▶ REQUIREMENTS
Rewrite all of the records below, replacing "word list" with "vocabulary list" wherever it occurs and changing nothing else. Omit the pictures from your answer.

** START OF EXERCISE INPUT **

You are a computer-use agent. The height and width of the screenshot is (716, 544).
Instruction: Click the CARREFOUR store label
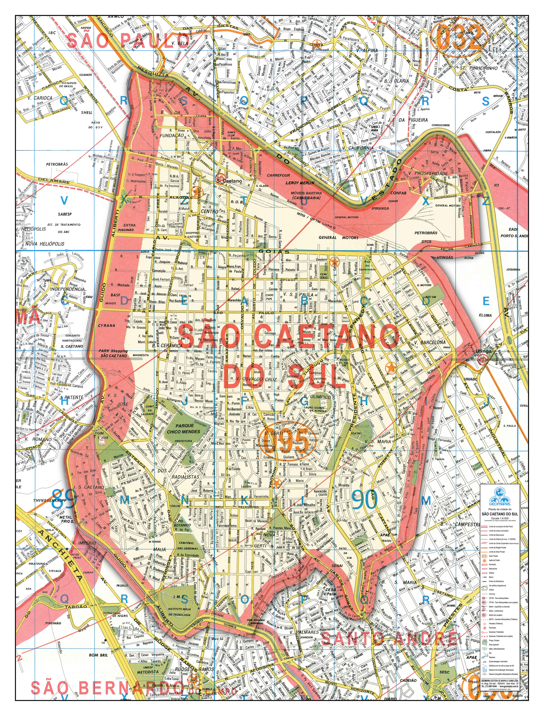[x=278, y=175]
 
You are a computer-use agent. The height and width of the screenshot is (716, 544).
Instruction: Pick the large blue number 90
[x=365, y=500]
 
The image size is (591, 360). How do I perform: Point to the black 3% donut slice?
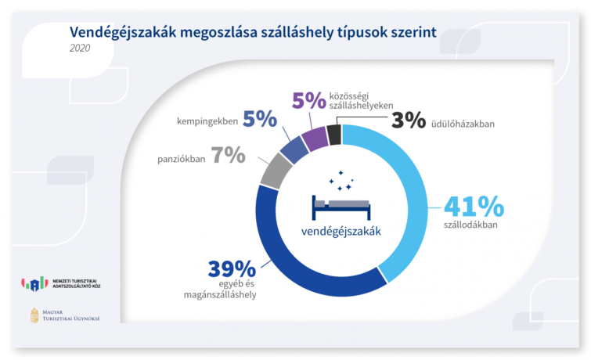click(333, 135)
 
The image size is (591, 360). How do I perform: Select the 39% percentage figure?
click(232, 268)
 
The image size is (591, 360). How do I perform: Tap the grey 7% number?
click(228, 155)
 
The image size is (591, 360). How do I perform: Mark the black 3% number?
click(408, 121)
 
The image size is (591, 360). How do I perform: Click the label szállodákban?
click(470, 226)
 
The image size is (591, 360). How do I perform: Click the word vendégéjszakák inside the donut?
click(341, 231)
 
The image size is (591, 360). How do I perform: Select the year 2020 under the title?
click(80, 49)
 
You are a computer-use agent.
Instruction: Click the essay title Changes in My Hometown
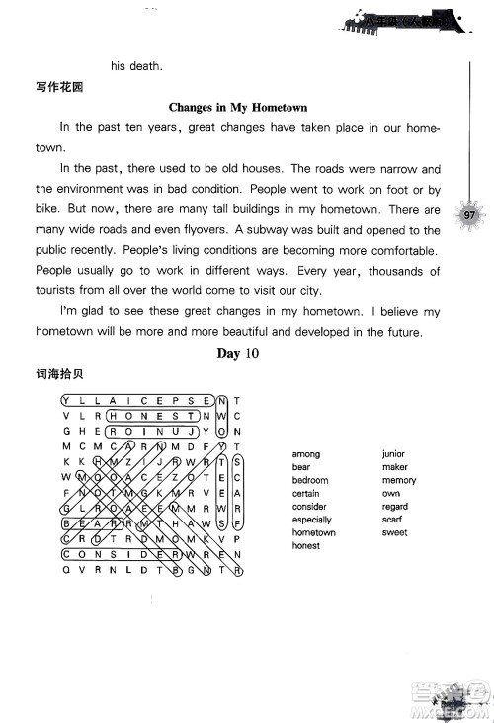tap(238, 107)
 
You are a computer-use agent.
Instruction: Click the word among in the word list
tap(305, 454)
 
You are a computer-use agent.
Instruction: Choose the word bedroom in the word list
tap(310, 480)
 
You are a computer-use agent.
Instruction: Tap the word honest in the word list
tap(306, 545)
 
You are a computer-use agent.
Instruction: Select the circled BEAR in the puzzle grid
tap(90, 523)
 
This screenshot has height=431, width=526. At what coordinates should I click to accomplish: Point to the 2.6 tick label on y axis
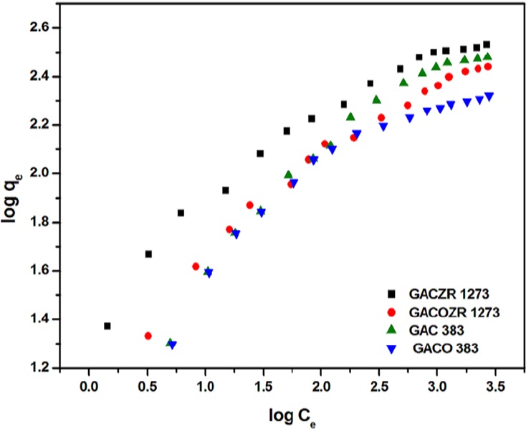point(39,28)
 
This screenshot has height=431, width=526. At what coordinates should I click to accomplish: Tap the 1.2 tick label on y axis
point(39,368)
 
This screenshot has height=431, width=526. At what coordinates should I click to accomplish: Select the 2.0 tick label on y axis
point(39,174)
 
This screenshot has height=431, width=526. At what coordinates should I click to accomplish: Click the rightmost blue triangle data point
point(489,96)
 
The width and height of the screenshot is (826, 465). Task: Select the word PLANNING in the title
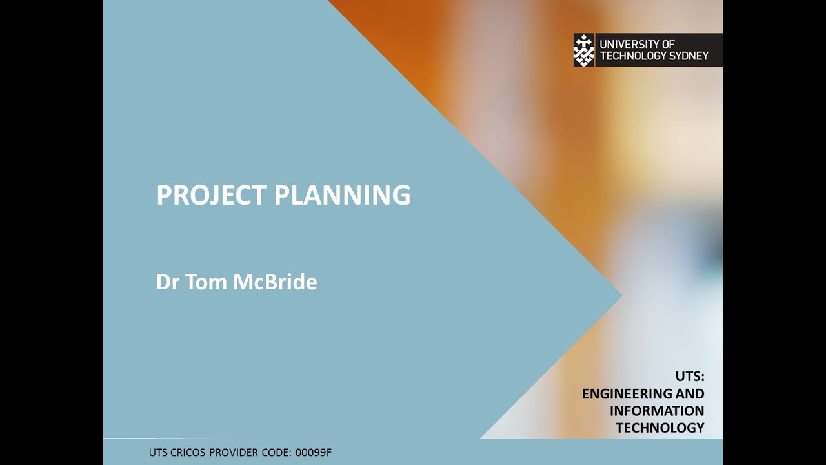(343, 195)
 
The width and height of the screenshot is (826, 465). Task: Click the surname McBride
(275, 282)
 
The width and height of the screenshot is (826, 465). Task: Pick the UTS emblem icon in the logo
(584, 50)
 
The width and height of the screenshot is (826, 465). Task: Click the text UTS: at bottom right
(690, 376)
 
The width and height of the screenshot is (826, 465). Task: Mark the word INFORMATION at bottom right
(657, 411)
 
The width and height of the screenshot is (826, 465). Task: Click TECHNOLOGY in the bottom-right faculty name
(660, 428)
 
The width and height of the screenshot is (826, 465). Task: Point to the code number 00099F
(314, 452)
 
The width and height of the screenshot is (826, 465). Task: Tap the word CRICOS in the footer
(189, 452)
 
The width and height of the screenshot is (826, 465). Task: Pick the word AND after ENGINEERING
(690, 393)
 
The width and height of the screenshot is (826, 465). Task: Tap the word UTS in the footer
(158, 452)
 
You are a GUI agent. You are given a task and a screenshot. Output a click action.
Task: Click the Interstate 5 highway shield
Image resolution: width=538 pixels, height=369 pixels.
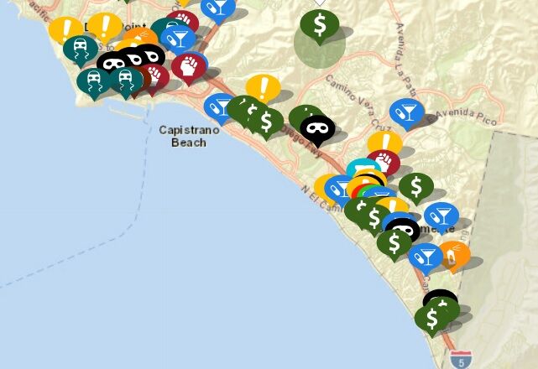[460, 359]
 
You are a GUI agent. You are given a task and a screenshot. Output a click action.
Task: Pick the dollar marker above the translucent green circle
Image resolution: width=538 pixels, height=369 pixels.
[320, 25]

** END OF EXERCISE INPUT **

▶ EXERCISE ANSWER
You are a computer-use agent. The height and width of the screenshot is (716, 544).
Instruction: Click the CARREFOUR store label
[x=278, y=175]
 
You are a computer-use agent. The height and width of the screenshot is (716, 544).
Instruction: Pick the large blue number 90
[x=365, y=500]
 
The image size is (591, 360). How do I perform: Point to the black 3% donut slice?
click(333, 135)
 
The image size is (591, 360). How do I perform: Select the 39% percentage figure?
click(232, 268)
 
The image size is (591, 360). How do I perform: Tap the grey 7% number?
click(228, 155)
 
The image size is (591, 360). How do I perform: Mark the black 3% number?
click(408, 121)
 
The image size is (591, 360). How do I perform: Click the label szállodákban?
click(470, 226)
 
The image size is (591, 360). How do I perform: Click the word vendégéjszakák inside the donut?
click(341, 231)
 
The image size is (591, 360). How do I perform: Select the year 2020 under the title?
click(80, 49)
 
You are a computer-use agent.
Instruction: Click the essay title Changes in My Hometown
tap(238, 107)
 
You are a computer-use agent.
Instruction: Click the word among in the vocabulary list
tap(305, 454)
 
You are a computer-use agent.
Instruction: Choose the word bedroom in the vocabulary list
tap(310, 480)
 
You are a computer-use agent.
Instruction: Tap the word honest in the vocabulary list
tap(306, 545)
 
You are a computer-use agent.
Instruction: Select the circled BEAR in the puzzle grid
tap(90, 523)
 
This screenshot has height=431, width=526. At what coordinates should I click to accomplish: Point to the 2.6 tick label on y axis
point(39,28)
 
This screenshot has height=431, width=526. At what coordinates should I click to accomplish: Tap the 1.2 tick label on y axis
point(39,368)
 
This screenshot has height=431, width=526. At what coordinates should I click to accomplish: Select the 2.0 tick label on y axis
point(39,174)
 
This screenshot has height=431, width=526. At what coordinates should I click to accomplish: Click the rightmost blue triangle data point
point(489,96)
 
The width and height of the screenshot is (826, 465). Task: Select the word PLANNING in the title
(343, 195)
 
The width and height of the screenshot is (826, 465). Task: Click the surname McBride
(275, 282)
 
The width and height of the screenshot is (826, 465). Task: Pick the UTS emblem icon in the logo
(584, 50)
 
The width and height of the screenshot is (826, 465). Task: Click the text UTS: at bottom right
(690, 376)
 
The width and height of the screenshot is (826, 465). Task: Mark the word INFORMATION at bottom right
(657, 411)
 
The width and height of the screenshot is (826, 465). Task: Click TECHNOLOGY in the bottom-right faculty name
(660, 428)
 
The width and height of the screenshot is (826, 465). Task: Point to the code number 00099F
(314, 452)
 
The width and height of the screenshot is (826, 465). Task: Tap the word CRICOS in the footer
(189, 452)
 
The width and height of the screenshot is (826, 465). Task: Pick the word AND after ENGINEERING
(690, 393)
 
The width and height of the screenshot is (826, 465). Task: Tap the word UTS in the footer
(158, 452)
 
You are a GUI agent. You are given a task and a screenshot. Output a click action.
Task: Click the Interstate 5 highway shield
Image resolution: width=538 pixels, height=369 pixels.
[460, 359]
 
You are a GUI agent. You are given a task and a screenshot. Output a click action.
Task: Pick the dollar marker above the translucent green circle
Image resolution: width=538 pixels, height=369 pixels.
[320, 25]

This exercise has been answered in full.